2 del-jmp - Number of useless jmp deleted
...
The terminal displays “Number of useless jmp deleted” by llc -stats option
because we set the “STATISTIC(NumDelJmp, “Number of useless jmp deleted”)” in
code. It deletes 2 jmp instructions from block “# BB#0” and “$BB0_6”.
You can check it by llc -enable-cpu0-del-useless-jmp=false option to see
the difference to non-optimization version.
If you run with ch8_1_1.cpp, you will find 10 jmp instructions are deleted from
120 lines of assembly code, which meaning 8% improvement in speed and code size
[1].
Fill Branch Delay Slot¶
Cpu0 instruction set is designed to be a classical RISC pipeline machine. Classical RISC machine has many perfect features [3] [4]. I change Cpu0 backend to a 5 stages of classical RISC pipeline machine with one delay slot like some of Mips model (The original Cpu0 from its author, is a 3 stages of RISC machine).

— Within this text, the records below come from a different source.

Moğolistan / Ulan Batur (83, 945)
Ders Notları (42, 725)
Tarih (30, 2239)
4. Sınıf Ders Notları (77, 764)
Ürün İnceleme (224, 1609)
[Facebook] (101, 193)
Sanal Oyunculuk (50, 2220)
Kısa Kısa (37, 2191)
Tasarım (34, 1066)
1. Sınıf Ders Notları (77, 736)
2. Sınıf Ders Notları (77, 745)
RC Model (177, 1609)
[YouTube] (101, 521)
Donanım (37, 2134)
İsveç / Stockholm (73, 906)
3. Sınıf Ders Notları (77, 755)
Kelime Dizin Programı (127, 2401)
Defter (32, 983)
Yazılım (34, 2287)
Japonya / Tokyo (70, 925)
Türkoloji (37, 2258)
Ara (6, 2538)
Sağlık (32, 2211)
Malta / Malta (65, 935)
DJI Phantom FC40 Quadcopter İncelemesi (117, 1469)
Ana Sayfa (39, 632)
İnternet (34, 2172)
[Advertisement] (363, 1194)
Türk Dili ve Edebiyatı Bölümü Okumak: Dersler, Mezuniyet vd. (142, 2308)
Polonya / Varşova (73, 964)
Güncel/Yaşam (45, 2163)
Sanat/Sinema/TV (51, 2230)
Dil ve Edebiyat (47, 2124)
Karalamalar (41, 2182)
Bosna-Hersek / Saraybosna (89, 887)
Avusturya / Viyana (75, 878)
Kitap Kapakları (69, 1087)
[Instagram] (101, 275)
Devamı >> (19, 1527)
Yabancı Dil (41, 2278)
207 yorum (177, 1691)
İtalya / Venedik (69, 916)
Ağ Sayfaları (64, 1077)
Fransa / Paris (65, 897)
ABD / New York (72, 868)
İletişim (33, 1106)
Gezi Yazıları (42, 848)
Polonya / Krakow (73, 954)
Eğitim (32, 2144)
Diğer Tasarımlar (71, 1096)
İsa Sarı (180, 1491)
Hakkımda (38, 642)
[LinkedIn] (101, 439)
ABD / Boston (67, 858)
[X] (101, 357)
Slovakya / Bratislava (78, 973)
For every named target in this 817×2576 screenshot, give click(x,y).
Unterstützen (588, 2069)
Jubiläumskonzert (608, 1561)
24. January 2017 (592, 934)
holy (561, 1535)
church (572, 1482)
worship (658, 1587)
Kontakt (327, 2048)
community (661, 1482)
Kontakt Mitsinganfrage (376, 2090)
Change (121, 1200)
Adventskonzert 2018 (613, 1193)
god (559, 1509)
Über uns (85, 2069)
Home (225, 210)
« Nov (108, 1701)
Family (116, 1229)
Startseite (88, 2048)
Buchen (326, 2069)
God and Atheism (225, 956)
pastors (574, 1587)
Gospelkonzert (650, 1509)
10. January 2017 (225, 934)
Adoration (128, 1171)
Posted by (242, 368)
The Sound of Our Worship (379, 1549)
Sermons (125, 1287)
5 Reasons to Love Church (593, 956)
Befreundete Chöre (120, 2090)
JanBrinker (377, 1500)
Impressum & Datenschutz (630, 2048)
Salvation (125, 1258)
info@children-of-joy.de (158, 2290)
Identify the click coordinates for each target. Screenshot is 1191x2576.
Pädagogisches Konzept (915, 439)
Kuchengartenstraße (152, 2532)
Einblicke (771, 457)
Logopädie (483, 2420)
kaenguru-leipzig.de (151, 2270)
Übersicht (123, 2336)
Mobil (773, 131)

With this change, the backend needs filling the NOP instruction in the branch delay slot. In order to make this tutorial simple for learning, Cpu0 backend code not fill the branch delay slot with any useful instruction for optimization. Readers can reference the MipsDelaySlotFiller.cpp to know how to insert useful instructions in backend optimization. Following code added in Chapter8_2 for NOP fill in Branch Delay Slot.
lbdex/chapters/Chapter8_2/CMakeLists.txt
Cpu0DelaySlotFiller.cpp
lbdex/chapters/Chapter8_2/Cpu0.h
FunctionPass *createCpu0DelaySlotFillerPass(Cpu0TargetMachine &TM);
lbdex/chapters/Chapter8_2/Cpu0TargetMachine.cpp
// Implemented by targets that want to run passes immediately before
// machine code is emitted. return true if -print-machineinstrs should
// print out the code after the passes.
void Cpu0PassConfig::addPreEmitPass() {
Cpu0TargetMachine &TM = getCpu0TargetMachine();
addPass(createCpu0DelaySlotFillerPass(TM));
}
lbdex/chapters/Chapter8_2/Cpu0DelaySlotFiller.cpp
//===-- Cpu0DelaySlotFiller.cpp - Cpu0 Delay Slot Filler ------------------===//
//
// The LLVM Compiler Infrastructure
//
// This file is distributed under the University of Illinois Open Source
// License. See LICENSE.TXT for details.
//
//===----------------------------------------------------------------------===//
//
// Simple pass to fill delay slots with useful instructions.
//
//===----------------------------------------------------------------------===//
#include "Cpu0.h"
#if CH >= CH8_2
#include "Cpu0InstrInfo.h"
#include "Cpu0TargetMachine.h"
#include "llvm/ADT/BitVector.h"
#include "llvm/ADT/SmallPtrSet.h"
#include "llvm/ADT/Statistic.h"
#include "llvm/Analysis/AliasAnalysis.h"
#include "llvm/Analysis/ValueTracking.h"
#include "llvm/CodeGen/MachineBranchProbabilityInfo.h"
#include "llvm/CodeGen/MachineFunctionPass.h"
#include "llvm/CodeGen/MachineInstrBuilder.h"
#include "llvm/CodeGen/PseudoSourceValue.h"
#include "llvm/CodeGen/TargetInstrInfo.h"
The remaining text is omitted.